*** Begin section ***
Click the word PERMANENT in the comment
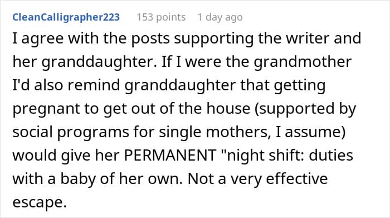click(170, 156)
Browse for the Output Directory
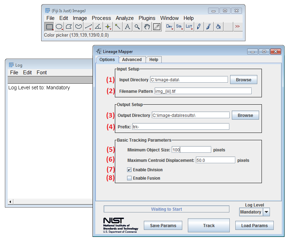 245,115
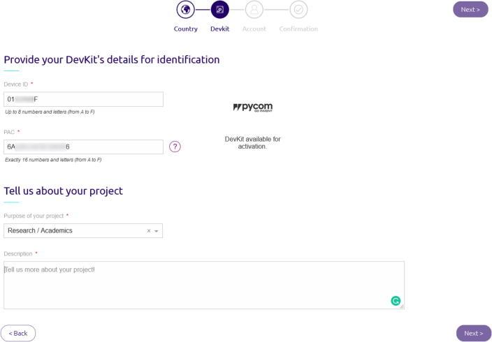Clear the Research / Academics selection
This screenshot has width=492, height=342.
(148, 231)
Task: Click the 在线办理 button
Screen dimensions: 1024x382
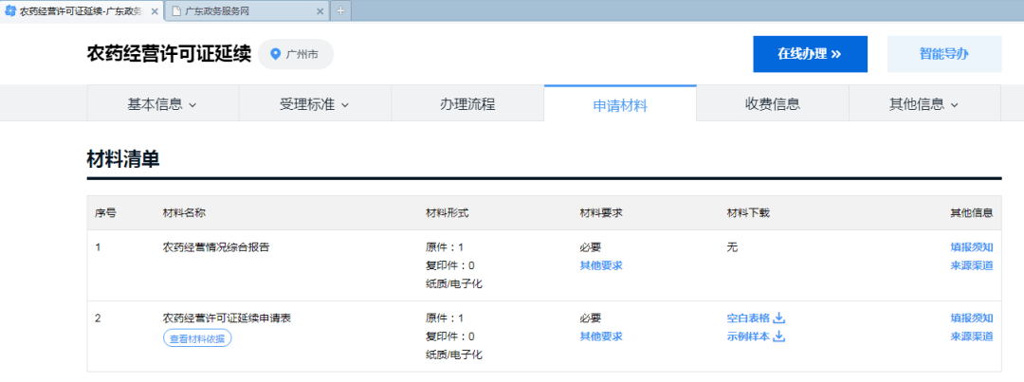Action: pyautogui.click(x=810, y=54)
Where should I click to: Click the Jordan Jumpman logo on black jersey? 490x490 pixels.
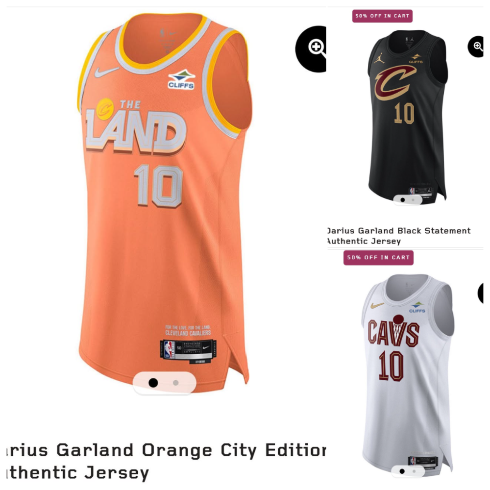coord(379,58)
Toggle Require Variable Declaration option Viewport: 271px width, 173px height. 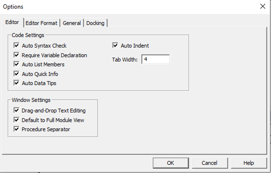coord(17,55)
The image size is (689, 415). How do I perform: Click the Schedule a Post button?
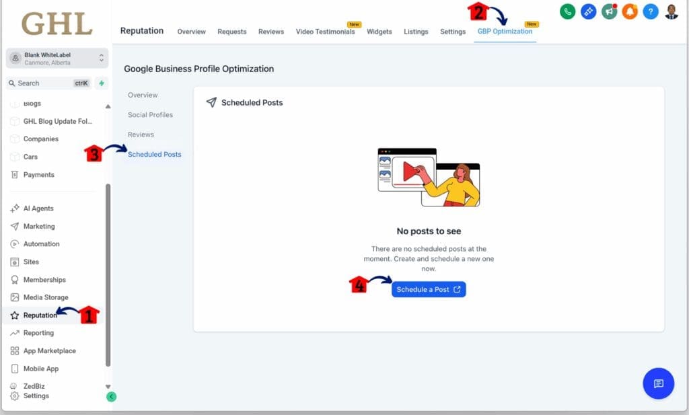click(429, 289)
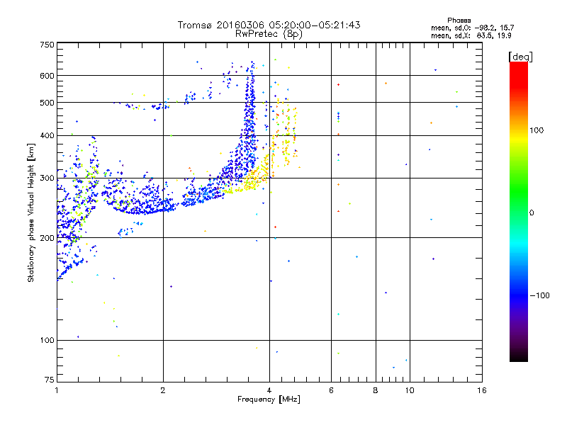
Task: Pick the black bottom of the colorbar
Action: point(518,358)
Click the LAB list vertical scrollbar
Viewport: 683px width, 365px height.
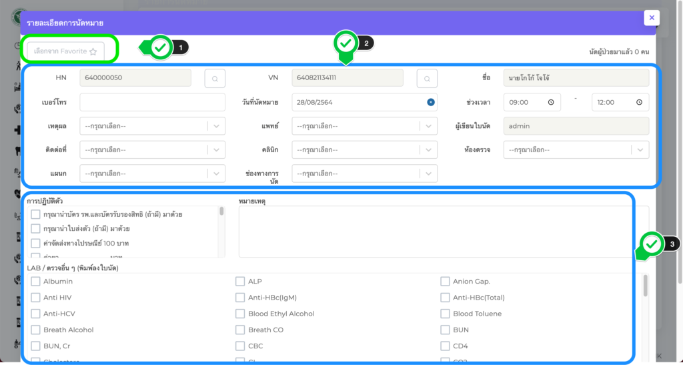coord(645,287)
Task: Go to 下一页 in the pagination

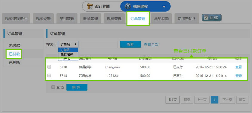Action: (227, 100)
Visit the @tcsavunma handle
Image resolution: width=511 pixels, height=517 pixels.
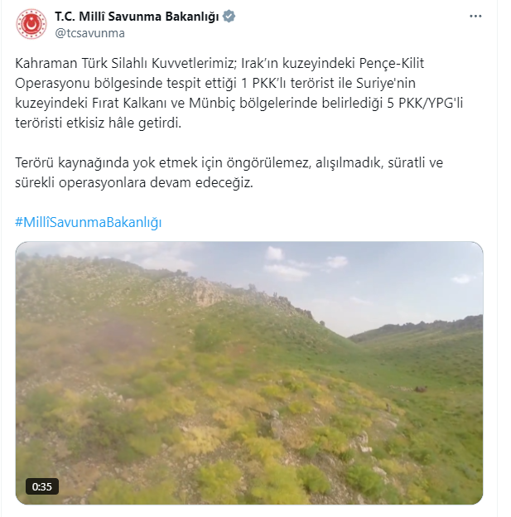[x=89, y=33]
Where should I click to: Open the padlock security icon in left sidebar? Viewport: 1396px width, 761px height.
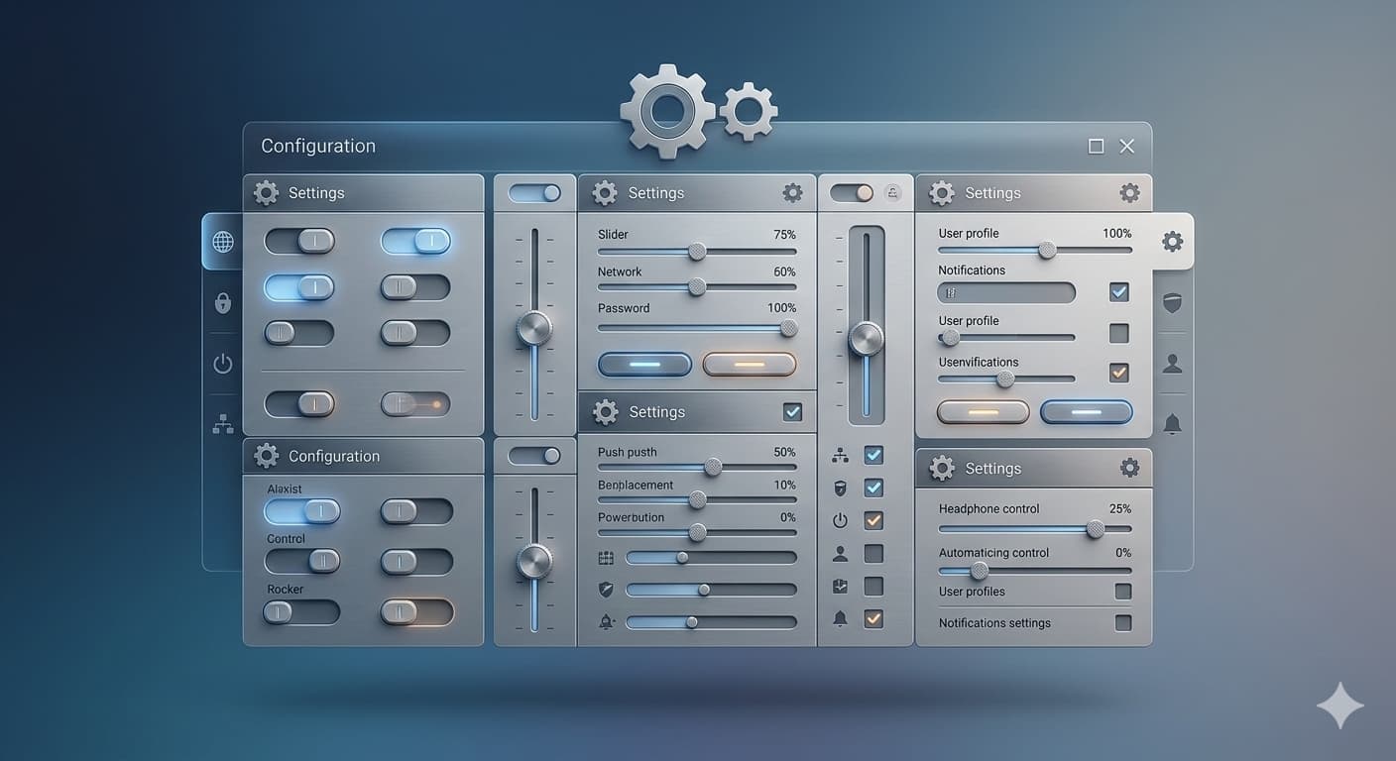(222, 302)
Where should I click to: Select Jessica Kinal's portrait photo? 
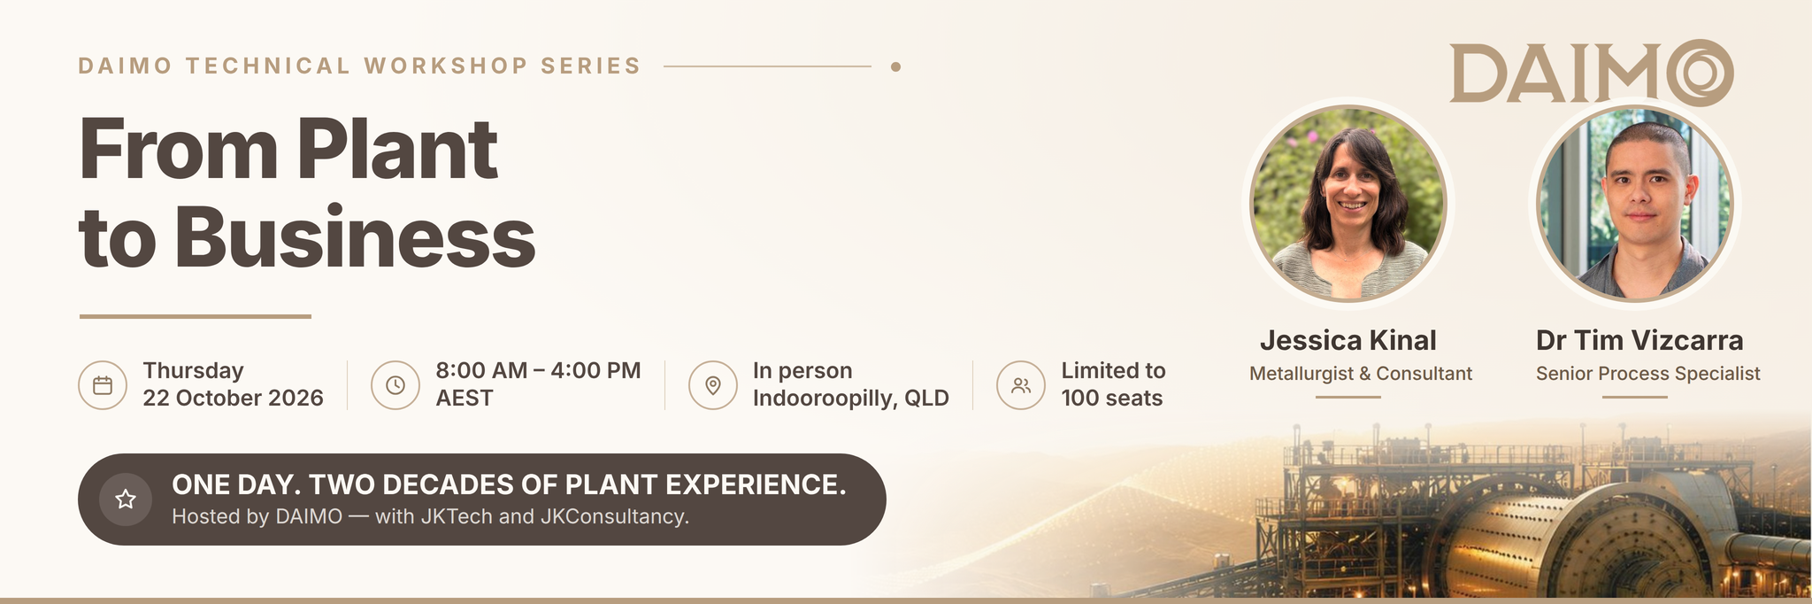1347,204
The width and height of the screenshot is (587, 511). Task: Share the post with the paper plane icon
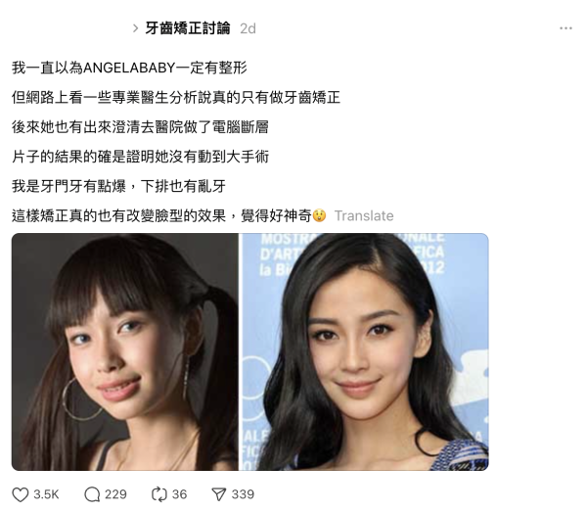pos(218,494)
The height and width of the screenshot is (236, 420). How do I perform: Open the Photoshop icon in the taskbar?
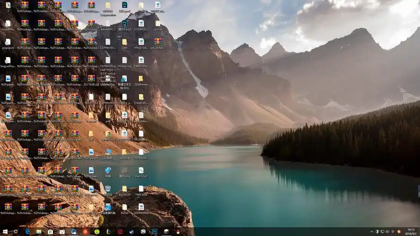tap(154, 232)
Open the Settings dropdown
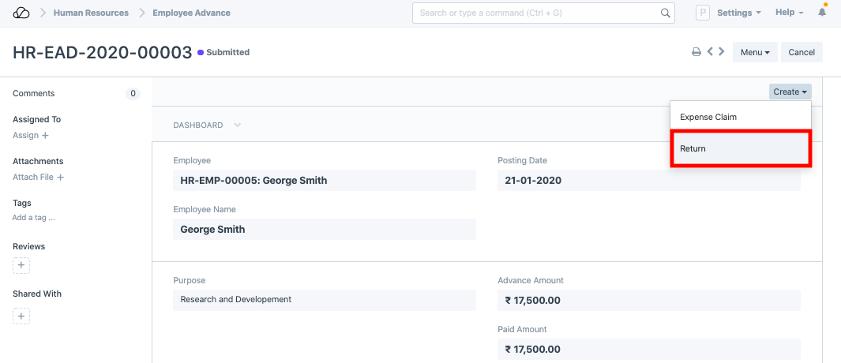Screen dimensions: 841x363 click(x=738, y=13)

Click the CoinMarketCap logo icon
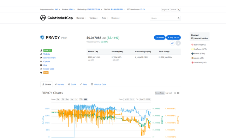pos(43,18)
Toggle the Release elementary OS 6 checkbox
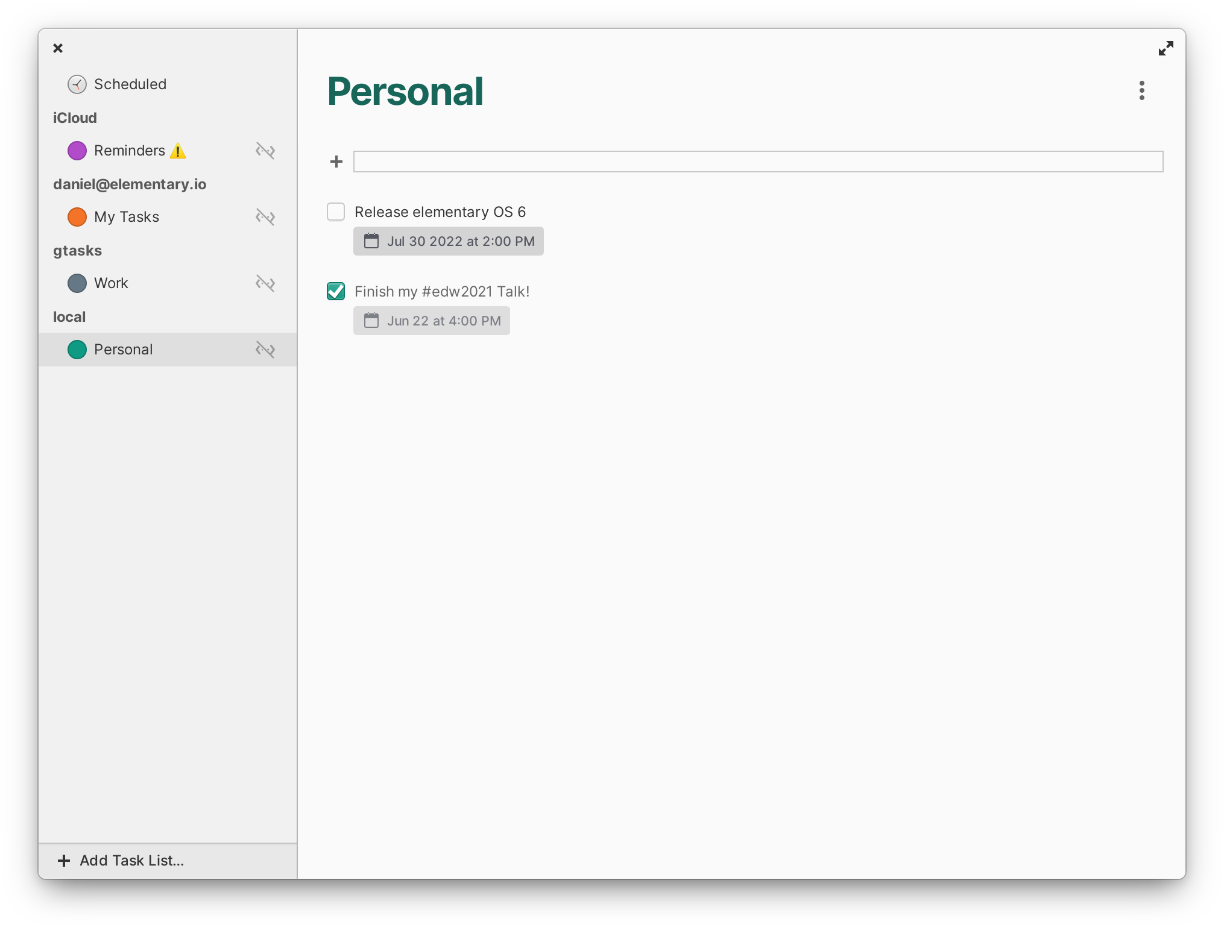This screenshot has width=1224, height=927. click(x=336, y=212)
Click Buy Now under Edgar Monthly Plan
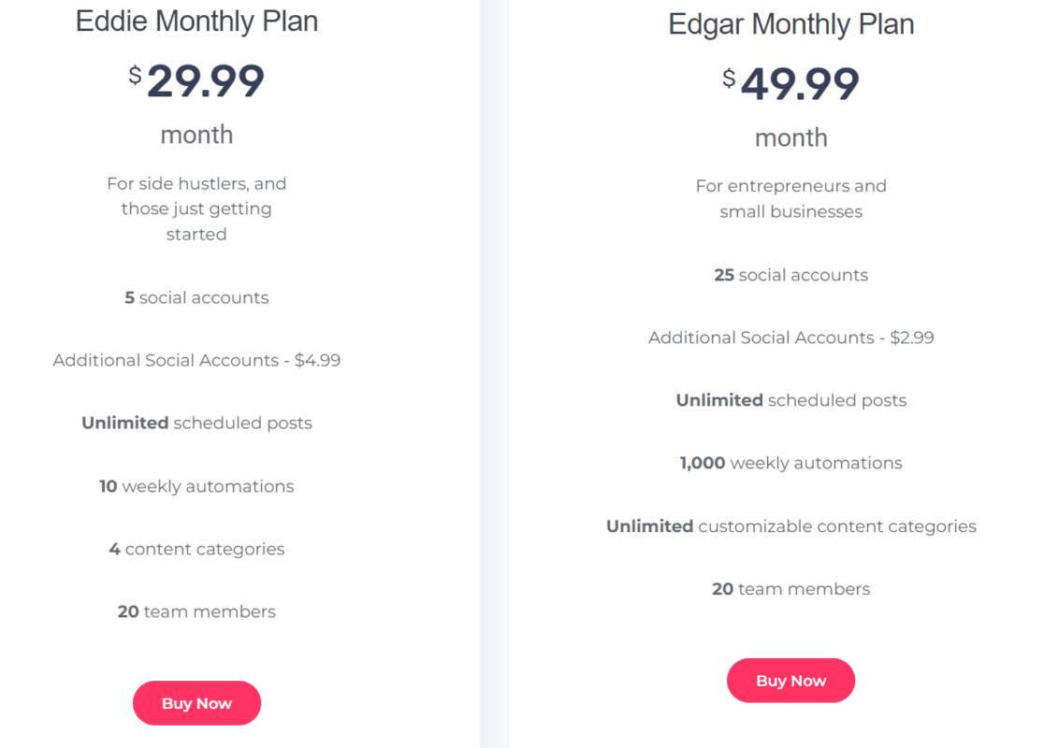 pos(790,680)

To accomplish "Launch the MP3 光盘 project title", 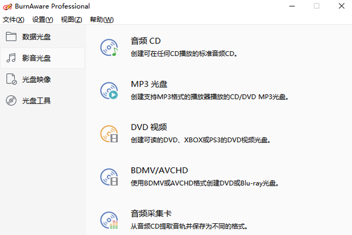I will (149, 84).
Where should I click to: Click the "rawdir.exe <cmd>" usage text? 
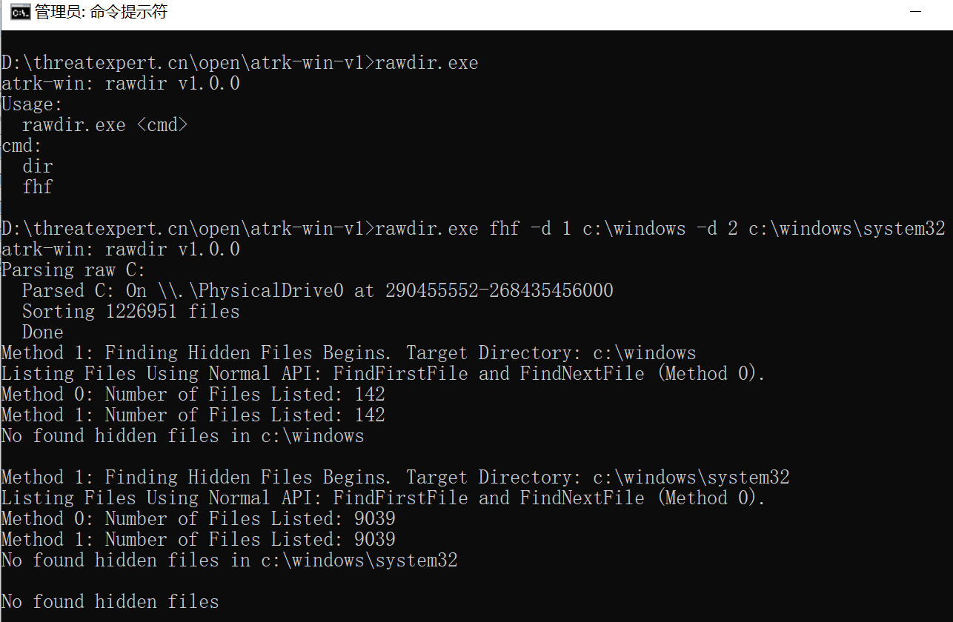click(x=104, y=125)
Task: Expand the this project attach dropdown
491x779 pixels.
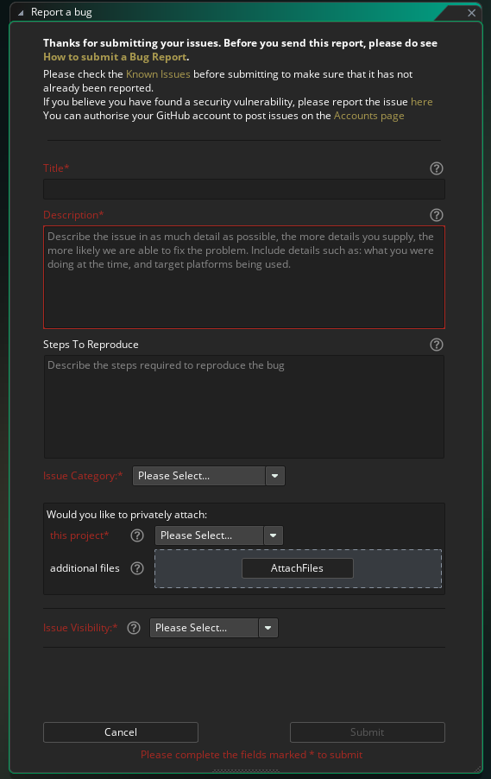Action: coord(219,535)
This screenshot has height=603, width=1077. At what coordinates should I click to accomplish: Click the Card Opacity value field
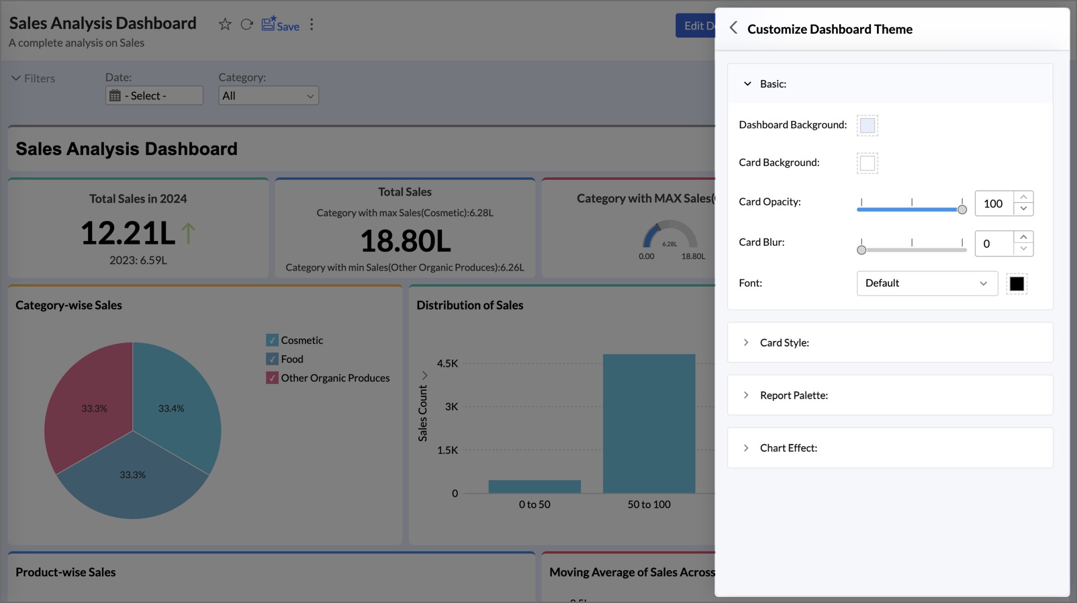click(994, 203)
*** End section ***
> _REQUIRED ACTION_
Using the records above, extract exactly and only the lines from the one with "Task: Expand the this project attach dropdown" through the final line, inclusive, leaving out pictures.

> _TASK OUTPUT_
Task: Expand the this project attach dropdown
491x779 pixels.
Action: coord(219,535)
This screenshot has height=603, width=1077. At what coordinates should I click to accomplish: Click the Card Opacity value field
click(994, 203)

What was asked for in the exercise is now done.